Your output should be the line with "Task: Click the What's this? help link" and all following lines of the data below, through the end, repeated exactly.

[Stored dataset items]
╔══

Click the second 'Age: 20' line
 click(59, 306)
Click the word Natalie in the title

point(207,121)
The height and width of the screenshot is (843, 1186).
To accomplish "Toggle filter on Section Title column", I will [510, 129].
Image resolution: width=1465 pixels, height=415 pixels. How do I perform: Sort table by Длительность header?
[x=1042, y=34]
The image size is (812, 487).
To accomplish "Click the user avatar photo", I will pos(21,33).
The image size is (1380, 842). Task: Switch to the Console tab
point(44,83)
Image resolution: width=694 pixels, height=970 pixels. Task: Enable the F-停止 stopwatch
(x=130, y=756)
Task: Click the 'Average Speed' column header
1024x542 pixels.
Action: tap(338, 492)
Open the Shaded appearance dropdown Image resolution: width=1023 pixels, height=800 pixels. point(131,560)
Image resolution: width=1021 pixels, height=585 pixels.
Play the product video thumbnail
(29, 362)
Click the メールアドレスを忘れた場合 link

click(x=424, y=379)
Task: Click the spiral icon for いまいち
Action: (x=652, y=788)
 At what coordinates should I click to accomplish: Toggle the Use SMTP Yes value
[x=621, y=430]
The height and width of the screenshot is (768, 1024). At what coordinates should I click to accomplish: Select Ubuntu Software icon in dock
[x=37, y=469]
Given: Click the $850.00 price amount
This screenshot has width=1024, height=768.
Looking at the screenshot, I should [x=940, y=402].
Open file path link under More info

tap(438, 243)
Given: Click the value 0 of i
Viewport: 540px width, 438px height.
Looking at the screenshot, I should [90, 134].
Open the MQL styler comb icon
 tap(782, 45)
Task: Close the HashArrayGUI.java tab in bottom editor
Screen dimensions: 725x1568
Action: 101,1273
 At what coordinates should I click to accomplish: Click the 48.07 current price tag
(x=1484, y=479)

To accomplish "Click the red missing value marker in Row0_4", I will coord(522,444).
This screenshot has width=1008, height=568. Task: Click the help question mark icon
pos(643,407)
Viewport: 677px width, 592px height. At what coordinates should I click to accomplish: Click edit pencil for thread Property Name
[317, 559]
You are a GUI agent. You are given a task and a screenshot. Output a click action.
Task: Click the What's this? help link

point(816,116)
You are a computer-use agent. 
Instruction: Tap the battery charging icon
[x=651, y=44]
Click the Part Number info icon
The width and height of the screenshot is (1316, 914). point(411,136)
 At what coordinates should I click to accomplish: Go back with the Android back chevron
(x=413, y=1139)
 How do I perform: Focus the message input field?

╚══

* _Result_
Task: Click the What's this? help link

point(816,116)
You are a computer-use agent. 
Instruction: Tap the battery charging icon
[x=651, y=44]
Click the Part Number info icon
The width and height of the screenshot is (1316, 914). point(411,136)
 At what coordinates should I click to accomplish: Go back with the Android back chevron
(x=413, y=1139)
 How do I perform: Focus the message input field?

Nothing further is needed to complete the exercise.